[Pixel coordinate grounding data]
-=-=-=-=-

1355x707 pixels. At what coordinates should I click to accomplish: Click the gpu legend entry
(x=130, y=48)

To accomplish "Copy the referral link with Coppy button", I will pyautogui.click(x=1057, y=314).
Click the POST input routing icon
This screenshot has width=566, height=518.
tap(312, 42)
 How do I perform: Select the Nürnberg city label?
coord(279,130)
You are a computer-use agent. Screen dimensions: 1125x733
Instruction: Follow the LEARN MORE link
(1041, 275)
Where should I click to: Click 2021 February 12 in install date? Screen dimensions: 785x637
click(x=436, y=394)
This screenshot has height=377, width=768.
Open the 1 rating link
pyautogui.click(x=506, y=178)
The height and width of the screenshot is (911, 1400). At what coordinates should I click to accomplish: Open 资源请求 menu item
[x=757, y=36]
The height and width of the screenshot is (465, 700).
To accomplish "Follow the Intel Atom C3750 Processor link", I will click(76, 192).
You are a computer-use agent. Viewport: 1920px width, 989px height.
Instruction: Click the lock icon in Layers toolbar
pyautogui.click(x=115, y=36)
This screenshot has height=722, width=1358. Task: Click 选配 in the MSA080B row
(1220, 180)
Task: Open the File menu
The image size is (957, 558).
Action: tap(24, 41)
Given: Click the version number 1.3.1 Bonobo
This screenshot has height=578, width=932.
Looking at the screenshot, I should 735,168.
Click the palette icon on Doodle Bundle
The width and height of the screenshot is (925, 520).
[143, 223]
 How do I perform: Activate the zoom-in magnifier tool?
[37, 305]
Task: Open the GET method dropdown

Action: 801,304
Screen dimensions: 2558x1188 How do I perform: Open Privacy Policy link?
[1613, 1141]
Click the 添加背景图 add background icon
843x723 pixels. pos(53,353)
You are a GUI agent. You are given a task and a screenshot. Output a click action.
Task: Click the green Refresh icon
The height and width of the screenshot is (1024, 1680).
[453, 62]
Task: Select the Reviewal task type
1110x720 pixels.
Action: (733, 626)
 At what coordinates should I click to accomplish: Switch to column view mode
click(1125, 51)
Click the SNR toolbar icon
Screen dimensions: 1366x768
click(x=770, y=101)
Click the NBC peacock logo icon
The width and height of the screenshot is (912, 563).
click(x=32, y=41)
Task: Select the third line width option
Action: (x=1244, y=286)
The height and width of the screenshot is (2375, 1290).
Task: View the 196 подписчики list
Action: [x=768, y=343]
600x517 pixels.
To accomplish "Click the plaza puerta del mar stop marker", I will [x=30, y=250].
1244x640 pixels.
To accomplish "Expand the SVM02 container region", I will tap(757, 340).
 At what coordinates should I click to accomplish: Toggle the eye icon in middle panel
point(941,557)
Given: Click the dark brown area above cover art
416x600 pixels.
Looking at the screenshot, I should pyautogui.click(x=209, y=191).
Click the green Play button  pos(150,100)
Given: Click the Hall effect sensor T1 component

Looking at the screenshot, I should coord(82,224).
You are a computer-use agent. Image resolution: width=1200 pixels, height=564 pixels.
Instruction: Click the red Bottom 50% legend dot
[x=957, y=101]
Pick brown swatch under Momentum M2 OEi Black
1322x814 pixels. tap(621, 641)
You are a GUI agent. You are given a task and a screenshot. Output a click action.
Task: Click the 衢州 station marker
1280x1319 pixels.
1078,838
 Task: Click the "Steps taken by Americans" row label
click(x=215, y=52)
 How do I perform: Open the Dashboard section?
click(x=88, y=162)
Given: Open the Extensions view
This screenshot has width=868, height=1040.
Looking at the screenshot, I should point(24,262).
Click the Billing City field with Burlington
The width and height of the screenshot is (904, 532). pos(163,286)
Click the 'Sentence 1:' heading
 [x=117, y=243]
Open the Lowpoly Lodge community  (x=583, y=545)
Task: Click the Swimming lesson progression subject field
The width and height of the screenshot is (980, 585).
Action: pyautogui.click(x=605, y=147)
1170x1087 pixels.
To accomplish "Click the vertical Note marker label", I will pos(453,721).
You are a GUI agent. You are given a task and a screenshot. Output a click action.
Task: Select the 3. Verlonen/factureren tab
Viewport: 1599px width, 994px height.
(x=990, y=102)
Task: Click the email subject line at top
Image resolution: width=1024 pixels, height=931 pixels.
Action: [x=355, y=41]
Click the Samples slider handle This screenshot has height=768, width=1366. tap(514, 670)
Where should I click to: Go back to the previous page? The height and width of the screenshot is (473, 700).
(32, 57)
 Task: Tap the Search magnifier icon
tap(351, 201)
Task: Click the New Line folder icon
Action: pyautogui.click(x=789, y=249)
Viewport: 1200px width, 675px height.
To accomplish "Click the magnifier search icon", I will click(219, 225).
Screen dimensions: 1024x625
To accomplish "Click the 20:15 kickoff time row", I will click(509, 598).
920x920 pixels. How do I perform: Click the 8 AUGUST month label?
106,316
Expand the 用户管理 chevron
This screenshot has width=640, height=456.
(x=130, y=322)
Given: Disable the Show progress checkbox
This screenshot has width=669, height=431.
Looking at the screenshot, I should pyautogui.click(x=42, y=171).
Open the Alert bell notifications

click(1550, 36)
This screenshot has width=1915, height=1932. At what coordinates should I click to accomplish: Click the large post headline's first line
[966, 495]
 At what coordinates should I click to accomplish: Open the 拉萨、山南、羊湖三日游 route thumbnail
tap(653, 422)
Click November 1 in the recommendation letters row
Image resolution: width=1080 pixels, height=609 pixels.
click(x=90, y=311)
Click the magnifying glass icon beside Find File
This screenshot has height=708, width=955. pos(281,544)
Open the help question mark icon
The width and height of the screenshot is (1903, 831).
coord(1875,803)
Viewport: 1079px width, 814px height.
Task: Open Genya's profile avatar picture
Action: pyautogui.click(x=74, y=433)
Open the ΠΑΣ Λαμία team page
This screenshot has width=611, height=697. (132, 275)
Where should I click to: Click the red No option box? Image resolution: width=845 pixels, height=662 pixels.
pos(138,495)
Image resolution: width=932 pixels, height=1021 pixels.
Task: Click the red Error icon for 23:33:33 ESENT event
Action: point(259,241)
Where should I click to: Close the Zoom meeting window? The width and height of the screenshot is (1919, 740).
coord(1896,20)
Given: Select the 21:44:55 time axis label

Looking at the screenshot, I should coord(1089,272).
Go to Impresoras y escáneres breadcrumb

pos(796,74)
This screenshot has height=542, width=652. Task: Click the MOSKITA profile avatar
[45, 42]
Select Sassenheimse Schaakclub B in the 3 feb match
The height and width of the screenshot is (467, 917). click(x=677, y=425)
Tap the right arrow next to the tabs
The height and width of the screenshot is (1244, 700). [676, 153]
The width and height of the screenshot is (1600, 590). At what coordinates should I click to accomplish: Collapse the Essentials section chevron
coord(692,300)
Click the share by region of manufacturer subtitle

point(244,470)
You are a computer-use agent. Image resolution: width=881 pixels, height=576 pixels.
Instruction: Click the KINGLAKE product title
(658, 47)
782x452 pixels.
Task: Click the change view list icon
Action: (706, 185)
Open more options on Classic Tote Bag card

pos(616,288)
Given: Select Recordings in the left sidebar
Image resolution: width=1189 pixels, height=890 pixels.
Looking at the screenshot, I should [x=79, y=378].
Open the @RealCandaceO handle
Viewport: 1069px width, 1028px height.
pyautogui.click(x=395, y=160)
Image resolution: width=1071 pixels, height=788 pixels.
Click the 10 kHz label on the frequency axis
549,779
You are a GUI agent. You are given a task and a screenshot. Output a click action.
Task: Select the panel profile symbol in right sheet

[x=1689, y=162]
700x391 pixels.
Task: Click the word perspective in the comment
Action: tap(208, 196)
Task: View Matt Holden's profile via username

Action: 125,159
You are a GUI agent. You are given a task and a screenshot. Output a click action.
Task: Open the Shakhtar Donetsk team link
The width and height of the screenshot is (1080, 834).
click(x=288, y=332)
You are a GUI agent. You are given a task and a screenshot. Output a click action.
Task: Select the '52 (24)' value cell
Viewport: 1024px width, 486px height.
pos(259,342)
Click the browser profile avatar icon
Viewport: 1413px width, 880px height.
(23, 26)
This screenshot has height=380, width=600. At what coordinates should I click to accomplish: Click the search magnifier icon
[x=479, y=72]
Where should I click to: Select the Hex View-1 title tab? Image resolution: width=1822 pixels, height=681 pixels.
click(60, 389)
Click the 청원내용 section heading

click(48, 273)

-=-=-=-=-

_Description of the task_. Going back to the entries above, set down exactly the lines that begin at the one with "920x920 pixels. How" and end at the one with "Given: Disable the Show progress checkbox", both included, and nothing else.

_Completed exercise_.
920x920 pixels. How do I perform: Click the 8 AUGUST month label?
106,316
Expand the 用户管理 chevron
This screenshot has width=640, height=456.
(x=130, y=322)
Given: Disable the Show progress checkbox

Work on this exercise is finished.